The last two UK General Elections have been all about the economy.

In 2010, after the deepest recession in living memory, Labour lost the economic confidence of the electorate, and in 2015 they failed to win it back, granting the Conservatives their first majority since 1992 – the same year Bill Clinton won the presidency on the back of a simple slogan that reminded campaigners of their doorstop priorities. “It’s the economy, stupid”, because it usually is.

This election doesn’t seem to be about any single issue, including the economy. It was ostensibly called to grant the Prime Minister a stronger hand in the Brexit negotiations due to start on June 19th, but the past few weeks have seen debate topics range wildly, amid an unexpected narrowing of the race. Occasionally a Brexit-related issue is propelled to prominence (such as net migration promises, or the slightly odd image of a naked Jeremy Corbyn negotiating with a presumably quite surprised Michel Barnier), occasionally an economic one. What no-one seems to be talking about is debt.

In 2016 UK Government net debt was 81% of GDP. To put this in some context, at the time of the 2010 election – when the key issue was public finances – net debt was 69%.

For all the talk of financial probity, living within our means and forensic analysis of manifesto pledges the economy is still heavily dependent on borrowing.

But the real issue is not Government borrowing. Funding public services through borrowing may or may not be sensible depending on your particular economic ideology, and regardless, it is not about to end anytime soon. More interesting – and concerning – are the steadily rising levels of consumer debt, which according to the latest figures have far surpassed levels in 2009. The earth-shattering economic event that came after that  is still playing out – incomes are not yet at pre-recession levels, and GDP only reached its 2008 peak in the summer of 2014.

According to Bank of England figures, outstanding credit card debt amongst UK households is worth £67.7bn. For many households this is not the only contributor, with overdrafts, payday loans and hire purchases also playing a part in boosting debt. More than 3.3m households have ‘persistent’ credit card debts (according to the Financial Conduct Authority) but the issue is not just confined to this (significant) minority.

In the weeks after the referendum result in June last year consumer confidence stabilised and retail and consumer spending surged. Pre-Christmas, retailers reported strong figures, and a last minute rush (online and offline) ensured that we entered 2017 on a high. Those who had predicted a post-Brexit economic collapse were rebuked – apparently, everything was fine, nothing had changed.
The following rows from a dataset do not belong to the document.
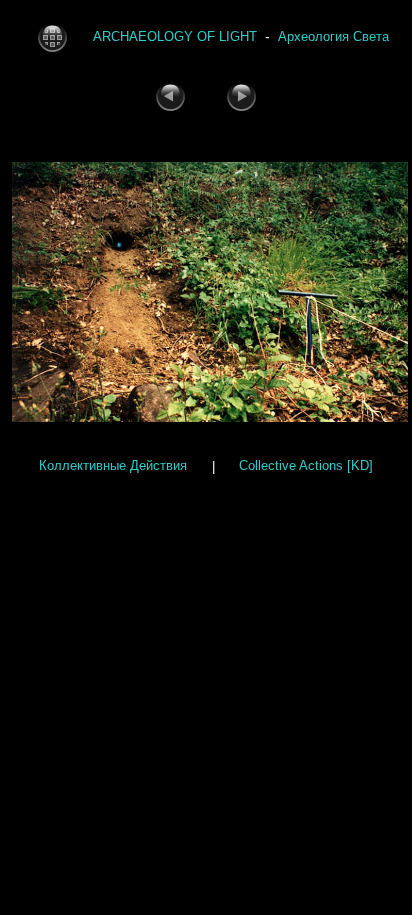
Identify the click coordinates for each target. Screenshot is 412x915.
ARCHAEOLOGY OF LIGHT (175, 36)
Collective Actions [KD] (306, 466)
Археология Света (333, 36)
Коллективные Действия (113, 466)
The reality is that this spending was predicated on record levels of household debt and the signs from the first few months of 2017 is that other economic indicators are starting to fall grimly into line.

As inflation continues to rise we are also assured that there will be no real terms pay rises for UK workers this year, a cocktail that results in one thing: higher cost of living.

Recreation and leisure have been non-negotiable spending priorities throughout the last decade and consumers will soon be faced with a difficult choice: either reign in their spending or continue to borrow and push household debt levels even further. At the very least we are heading for a household debt crisis, if we are not there already. Alternatively we could witness an eerie replaying of the economic story of 2007-10, where a debt-fuelled credit crunch precipitates an all-encompassing economic event.

Either way, it’s time to start talking about debt.